Menacée d’une action en justice, Polytechnique suspend son projet de migration vers Microsoft 365 : un signal fort pour la souveraineté numérique

Un revirement inattendu.

L’École polytechnique, établissement d’enseignement supérieur et de recherche parmi les plus prestigieux de France, a officiellement suspendu son projet de migration vers la suite collaborative Microsoft 365. La décision, annoncée après plusieurs mois de controverses, intervient alors que le Conseil national du logiciel libre (CNLL) menaçait d’engager une action en justice et que des chercheurs de l’école s’étaient opposés au projet.

Le CNLL, organisation qui fédère les acteurs du logiciel libre en France, a qualifié cette suspension de « victoire majeure pour la souveraineté de la recherche française et le respect du droit ». L’association estime que « le passage en force au détriment de la souveraineté n’est plus une option viable », notamment dans un contexte politique et géopolitique qui a évolué.

Des données sensibles au cœur du litige.

Si Polytechnique justifiait son projet par la volonté d’unifier ses outils collaboratifs et de moderniser son environnement numérique, les opposants mettaient en avant les risques liés à la législation américaine. L’adoption de Microsoft 365 expose en effet les données hébergées au CLOUD Act et au Foreign Intelligence Surveillance Act (FISA), deux dispositifs qui permettent aux autorités des États-Unis d’accéder à des données détenues par des entreprises américaines, même lorsqu’elles sont stockées hors du territoire américain.

Polytechnique abrite des zones à régime restrictif, c’est-à-dire des périmètres de recherche exigeant une protection renforcée des informations, potentiellement classifiées ou stratégiques. Le député Philippe Latombe avait d’ailleurs alerté les pouvoirs publics sur les risques liés à l’utilisation de solutions soumises à des législations extraterritoriales par des acteurs publics stratégiques.

Une obligation légale souvent ignorée.

Au-delà des risques extraterritoriaux, le projet se heurtait à la loi française. L’article L123-4-1 du code de l’éducation impose aux établissements d’enseignement supérieur de privilégier l’usage des logiciels libres lorsqu’ils répondent aux besoins exprimés. Cette disposition, conçue dans une logique de souveraineté et de maîtrise technologique, est pourtant appliquée de manière très inégale. La plupart des universités françaises utilisent massivement les solutions de Microsoft, Google ou d’autres acteurs américains, une dépendance renforcée par la généralisation du télétravail et de l’enseignement à distance.

Le CNLL s’est appuyé sur cet article de loi pour menacer Polytechnique d’un recours juridique, une pression suffisamment crédible pour contraindre la direction à suspendre le projet avant toute procédure.

Un contexte réglementaire européen qui se durcit.

La suspension du projet de Polytechnique intervient dans un contexte où les autorités de protection des données européennes intensifient leurs contrôles. L’autorité autrichienne de protection des données (Datenschutzbehörde, DSB) a récemment statué que Microsoft 365 Education violait le Règlement général sur la protection des données (RGPD), en raison d’un pistage illicite des étudiants et de l’exploitation commerciale de leurs données sans consentement valable.

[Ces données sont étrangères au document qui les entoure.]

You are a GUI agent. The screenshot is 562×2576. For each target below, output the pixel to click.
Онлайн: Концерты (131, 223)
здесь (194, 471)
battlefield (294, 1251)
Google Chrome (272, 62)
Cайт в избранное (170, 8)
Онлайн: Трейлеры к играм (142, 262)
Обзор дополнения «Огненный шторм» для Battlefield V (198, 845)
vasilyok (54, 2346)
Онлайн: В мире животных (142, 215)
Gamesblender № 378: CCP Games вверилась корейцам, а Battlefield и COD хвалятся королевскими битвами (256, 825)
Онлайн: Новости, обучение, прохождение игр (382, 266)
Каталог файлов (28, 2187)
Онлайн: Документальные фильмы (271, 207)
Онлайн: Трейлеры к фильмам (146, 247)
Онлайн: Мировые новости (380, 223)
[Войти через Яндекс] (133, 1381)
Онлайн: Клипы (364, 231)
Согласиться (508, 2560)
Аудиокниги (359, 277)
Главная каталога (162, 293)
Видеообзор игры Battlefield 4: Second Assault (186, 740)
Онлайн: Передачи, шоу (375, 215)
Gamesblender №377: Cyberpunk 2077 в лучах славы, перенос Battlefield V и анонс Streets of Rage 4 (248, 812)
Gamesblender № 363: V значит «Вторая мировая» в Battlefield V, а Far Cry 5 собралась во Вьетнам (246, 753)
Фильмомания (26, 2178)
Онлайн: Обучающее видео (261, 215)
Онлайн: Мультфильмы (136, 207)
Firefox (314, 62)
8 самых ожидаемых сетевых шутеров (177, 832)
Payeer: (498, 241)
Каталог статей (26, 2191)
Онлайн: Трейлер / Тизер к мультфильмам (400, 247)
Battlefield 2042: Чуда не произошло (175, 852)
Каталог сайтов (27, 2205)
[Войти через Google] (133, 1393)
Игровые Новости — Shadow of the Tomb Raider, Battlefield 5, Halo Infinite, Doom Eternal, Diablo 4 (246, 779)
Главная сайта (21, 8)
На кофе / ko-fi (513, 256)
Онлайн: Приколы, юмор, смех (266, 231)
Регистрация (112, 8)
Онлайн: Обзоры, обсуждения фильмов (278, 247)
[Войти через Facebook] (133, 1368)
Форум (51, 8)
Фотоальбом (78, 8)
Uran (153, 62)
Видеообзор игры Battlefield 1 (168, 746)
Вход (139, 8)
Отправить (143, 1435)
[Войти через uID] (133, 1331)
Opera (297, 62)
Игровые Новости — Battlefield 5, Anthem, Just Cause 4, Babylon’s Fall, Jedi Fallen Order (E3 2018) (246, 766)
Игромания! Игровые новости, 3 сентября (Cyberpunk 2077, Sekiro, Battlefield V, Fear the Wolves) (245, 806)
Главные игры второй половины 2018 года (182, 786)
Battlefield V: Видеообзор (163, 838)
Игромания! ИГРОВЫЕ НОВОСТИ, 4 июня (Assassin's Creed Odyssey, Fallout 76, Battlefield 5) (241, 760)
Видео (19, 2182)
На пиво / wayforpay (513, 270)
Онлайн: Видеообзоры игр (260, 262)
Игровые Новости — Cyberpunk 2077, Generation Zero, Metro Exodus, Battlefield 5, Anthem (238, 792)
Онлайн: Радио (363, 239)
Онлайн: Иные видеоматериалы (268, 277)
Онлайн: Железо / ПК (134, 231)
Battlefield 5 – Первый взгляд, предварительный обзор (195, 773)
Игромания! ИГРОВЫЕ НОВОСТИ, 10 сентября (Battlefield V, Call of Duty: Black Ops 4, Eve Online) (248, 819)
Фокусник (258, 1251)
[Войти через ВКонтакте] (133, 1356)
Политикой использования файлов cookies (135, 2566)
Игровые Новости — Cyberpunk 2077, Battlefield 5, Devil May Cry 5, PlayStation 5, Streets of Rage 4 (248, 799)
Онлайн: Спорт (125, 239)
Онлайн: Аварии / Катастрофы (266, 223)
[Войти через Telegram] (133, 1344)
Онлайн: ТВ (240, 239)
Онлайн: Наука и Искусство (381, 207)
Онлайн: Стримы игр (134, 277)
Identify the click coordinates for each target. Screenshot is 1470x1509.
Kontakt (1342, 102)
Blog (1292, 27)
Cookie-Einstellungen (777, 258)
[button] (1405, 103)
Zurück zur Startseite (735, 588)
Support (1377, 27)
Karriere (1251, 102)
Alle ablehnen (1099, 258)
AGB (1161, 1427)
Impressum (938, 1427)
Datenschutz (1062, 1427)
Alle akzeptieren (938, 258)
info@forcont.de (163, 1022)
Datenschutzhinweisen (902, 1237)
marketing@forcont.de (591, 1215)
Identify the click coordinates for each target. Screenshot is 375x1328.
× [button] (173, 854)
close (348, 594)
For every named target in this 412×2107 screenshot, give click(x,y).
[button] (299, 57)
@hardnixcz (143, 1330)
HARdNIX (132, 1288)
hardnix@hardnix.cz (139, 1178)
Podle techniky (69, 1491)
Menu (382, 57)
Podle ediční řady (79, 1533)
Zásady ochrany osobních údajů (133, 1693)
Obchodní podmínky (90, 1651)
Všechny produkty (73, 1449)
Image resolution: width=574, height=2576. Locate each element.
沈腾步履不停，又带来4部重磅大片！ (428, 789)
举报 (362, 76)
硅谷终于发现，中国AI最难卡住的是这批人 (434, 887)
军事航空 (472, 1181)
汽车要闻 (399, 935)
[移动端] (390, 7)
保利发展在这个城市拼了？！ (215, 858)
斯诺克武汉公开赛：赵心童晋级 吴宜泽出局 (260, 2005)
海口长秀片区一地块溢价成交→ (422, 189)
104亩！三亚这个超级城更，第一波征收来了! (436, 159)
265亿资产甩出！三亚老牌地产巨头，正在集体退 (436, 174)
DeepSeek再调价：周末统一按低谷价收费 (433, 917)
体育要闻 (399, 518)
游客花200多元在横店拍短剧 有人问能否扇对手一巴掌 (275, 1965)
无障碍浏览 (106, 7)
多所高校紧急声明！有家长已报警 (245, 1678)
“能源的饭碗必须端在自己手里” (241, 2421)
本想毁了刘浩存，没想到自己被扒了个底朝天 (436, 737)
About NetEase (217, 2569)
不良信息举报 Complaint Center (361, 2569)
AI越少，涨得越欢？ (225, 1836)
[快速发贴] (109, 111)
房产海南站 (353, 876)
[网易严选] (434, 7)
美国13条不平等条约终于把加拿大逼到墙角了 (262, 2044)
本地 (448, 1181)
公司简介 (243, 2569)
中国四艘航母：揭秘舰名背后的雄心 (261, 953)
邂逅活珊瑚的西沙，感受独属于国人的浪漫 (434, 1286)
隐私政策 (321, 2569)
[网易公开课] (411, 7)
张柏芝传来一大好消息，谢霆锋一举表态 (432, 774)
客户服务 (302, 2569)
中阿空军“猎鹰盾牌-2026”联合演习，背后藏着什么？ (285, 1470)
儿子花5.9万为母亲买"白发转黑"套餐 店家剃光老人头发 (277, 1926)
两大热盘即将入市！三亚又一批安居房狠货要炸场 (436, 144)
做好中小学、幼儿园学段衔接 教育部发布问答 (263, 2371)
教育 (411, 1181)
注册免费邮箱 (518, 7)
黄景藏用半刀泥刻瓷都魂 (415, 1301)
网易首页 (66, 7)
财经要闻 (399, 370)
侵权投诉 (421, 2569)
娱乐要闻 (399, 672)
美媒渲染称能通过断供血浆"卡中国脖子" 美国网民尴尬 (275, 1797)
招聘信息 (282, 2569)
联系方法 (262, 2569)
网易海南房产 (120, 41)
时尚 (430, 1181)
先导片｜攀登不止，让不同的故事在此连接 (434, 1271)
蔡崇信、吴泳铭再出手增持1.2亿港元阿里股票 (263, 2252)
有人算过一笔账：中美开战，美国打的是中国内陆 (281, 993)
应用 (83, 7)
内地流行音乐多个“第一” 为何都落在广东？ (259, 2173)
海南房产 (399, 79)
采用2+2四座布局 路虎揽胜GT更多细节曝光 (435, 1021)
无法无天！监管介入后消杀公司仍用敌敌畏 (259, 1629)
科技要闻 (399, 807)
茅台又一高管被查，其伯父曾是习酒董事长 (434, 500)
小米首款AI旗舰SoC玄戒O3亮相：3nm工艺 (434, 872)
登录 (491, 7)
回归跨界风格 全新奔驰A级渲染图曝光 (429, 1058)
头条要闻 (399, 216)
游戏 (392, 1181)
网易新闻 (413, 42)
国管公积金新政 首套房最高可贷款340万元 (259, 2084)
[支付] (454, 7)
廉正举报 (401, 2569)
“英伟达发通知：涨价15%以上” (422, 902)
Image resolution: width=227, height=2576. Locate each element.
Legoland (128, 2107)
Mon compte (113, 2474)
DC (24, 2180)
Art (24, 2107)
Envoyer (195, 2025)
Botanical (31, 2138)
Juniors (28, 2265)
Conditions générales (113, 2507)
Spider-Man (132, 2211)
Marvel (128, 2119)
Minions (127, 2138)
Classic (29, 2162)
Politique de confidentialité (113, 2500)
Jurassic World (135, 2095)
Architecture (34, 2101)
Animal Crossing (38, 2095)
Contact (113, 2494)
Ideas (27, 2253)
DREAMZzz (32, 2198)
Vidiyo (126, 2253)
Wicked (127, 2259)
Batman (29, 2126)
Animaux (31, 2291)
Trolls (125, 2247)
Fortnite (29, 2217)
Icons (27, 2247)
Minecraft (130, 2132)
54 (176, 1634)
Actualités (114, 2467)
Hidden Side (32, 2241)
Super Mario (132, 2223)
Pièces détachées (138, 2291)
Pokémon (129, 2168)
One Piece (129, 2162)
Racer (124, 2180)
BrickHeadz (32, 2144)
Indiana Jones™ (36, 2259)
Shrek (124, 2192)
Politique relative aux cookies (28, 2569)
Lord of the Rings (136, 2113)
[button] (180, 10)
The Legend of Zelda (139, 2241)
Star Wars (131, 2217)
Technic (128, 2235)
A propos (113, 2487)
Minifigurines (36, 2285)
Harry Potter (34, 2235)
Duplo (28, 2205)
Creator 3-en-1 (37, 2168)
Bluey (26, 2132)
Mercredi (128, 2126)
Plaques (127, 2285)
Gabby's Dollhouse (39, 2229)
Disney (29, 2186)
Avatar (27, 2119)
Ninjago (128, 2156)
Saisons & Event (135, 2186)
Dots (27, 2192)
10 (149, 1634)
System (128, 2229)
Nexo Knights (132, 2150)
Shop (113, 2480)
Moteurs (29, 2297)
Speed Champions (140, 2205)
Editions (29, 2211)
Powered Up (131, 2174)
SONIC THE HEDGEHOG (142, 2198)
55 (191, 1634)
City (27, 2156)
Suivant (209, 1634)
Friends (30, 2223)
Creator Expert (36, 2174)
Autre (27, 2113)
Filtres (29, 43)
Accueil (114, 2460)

Pour Stefane Fermigier, coprésident du CNLL, cette décision confirme « le diagnostic, déjà établi par la Cnil au sujet du Health Data Hub en 2020 ou sur l’ESR en 2021 : le modèle même des solutions cloud soumises au droit extraterritorial américain est structurellement incompatible avec le droit européen et la protection de nos intérêts économiques et stratégiques ». Il ajoute que « penser pouvoir corriger ces failles fondamentales par des rustines contractuelles est un leurre dangereux ».

Une incohérence entre discours et pratiques.

L’épisode révèle une fracture profonde entre la stratégie industrielle affichée par l’État et la réalité des achats publics. D’un côté, les pouvoirs publics multiplient les appels à réduire la dépendance technologique vis-à-vis des acteurs étrangers. De l’autre, de nombreux marchés publics continuent d’alimenter massivement les géants américains du numérique.

Le dossier Polytechnique illustre ainsi l’écart grandissant entre les ambitions affichées par les pouvoirs publics en matière de souveraineté numérique et les pratiques observées sur le terrain. La suspension du projet de migration pourrait avoir des répercussions bien au-delà des murs de l’école, en incitant d’autres établissements publics à revoir leurs choix technologiques face aux enjeux de protection des données et de souveraineté.